Tuesday may well be his last day. If it is, and he has to be put to sleep to make room for new dogs, it will be heartbreaking. And for me... well, he's so much like Rufus in so many ways, I think my heart will break a little bit every time I look at my own lovable rascal and see what ShoeShine could have been, too.
UPDATE 6/30: ShoeShine was one of ELEVEN dogs pulled yesterday by rescue groups at the last minute. Thanks to their hard work, there's a little bit of breathing room at the shelter - at least for a few days. ShoeShine headed to Shreveport, LA along with a Chihuahua named Josh, where they will be fostered - and hopefully adopted out - by Animal Welfare, Inc., a Shreveport-based rescue group.

Thursday, March 18, 2010

A Request

Looking back at all of the dogs we've met over the past year - and looking forward to the opening of Irving's new "Animal Care Campus" to replace the 36-year-old shelter building - has made me a bit nostalgic. I've been wanting to do another slideshow of the animals we've featured, but this time I'll need some assistance to make it work.

If you have (or know someone who has) an animal that was adopted from the Irving Animal Shelter - especially one featured here on Shelter Diaries - I'd like to get photos to show the animals "then and now" when possible. People should get to see that for a lot of these dogs and cats, leaving the shelter is not just a "happily ever after," but a "to be continued" as well.

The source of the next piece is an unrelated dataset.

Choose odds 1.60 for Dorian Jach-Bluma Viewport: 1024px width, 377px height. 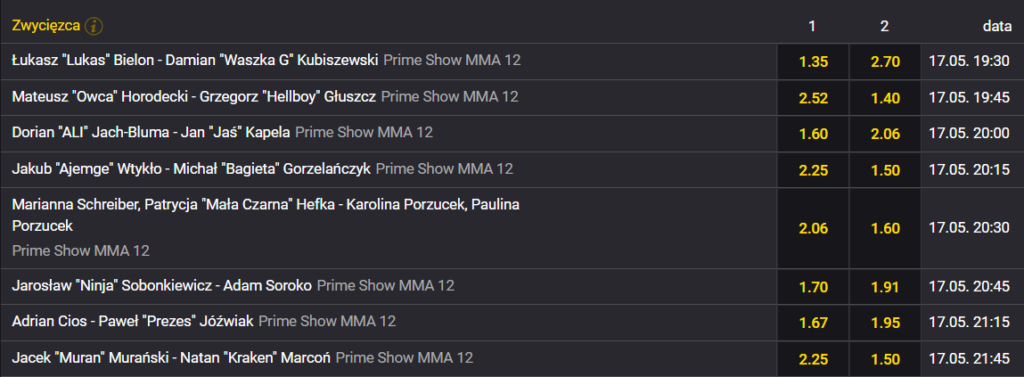coord(813,134)
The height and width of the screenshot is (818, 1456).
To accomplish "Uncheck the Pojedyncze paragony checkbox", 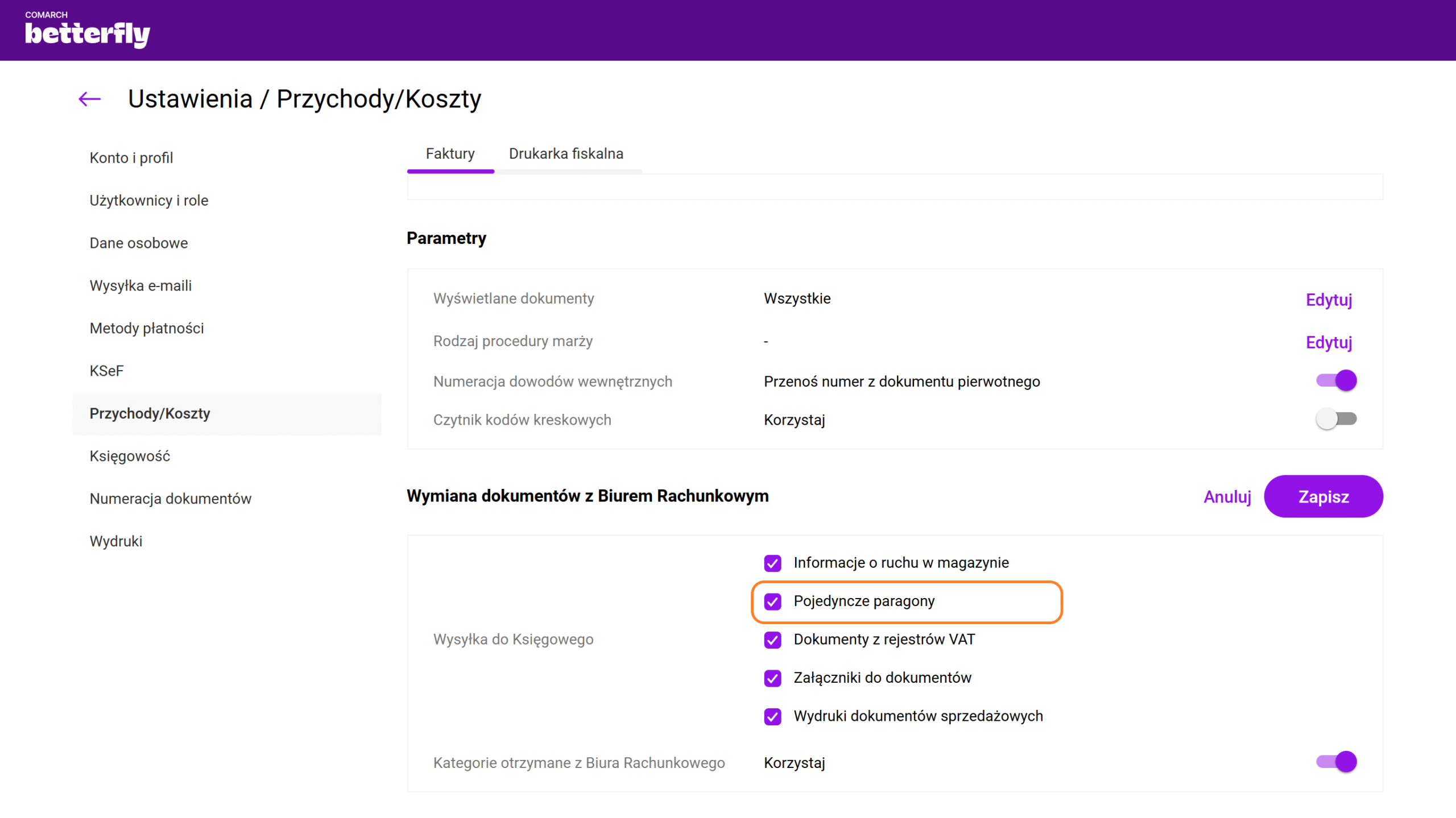I will pyautogui.click(x=772, y=601).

If you do have photos you'd like to contribute, please e-mail them to us at onimusic@verizon.net. Thanks!


Sunday, March 7, 2010


Sandy is, to put it plainly, the ugliest dog at the shelter. Her eyes are red and baggy half-covered by the membranes surrounding them, her tongue protrudes from her mouth constantly, her teats are like wads of chewed bubblegum hanging from her underside and she has a permanantly protruding vulva from her years as a puppy-mill bitch. She was smeared with feces and her legs calloused and scabrous. And I absolutely love every inch of her! One might think that a dog so used and mistreated would want nothing to do with people, but Sandy is so full of affection and trust, she has surprised everyone at the shelter with her good nature and manners.

Tim and I took her outside for a much-needed bath, and she was so good on the leash and really enjoyed stretching her legs and soaking up some sunshine. She didn't like the cold water but she was really brave as we scrubbed away the dried poop from her shoulders, legs and backside.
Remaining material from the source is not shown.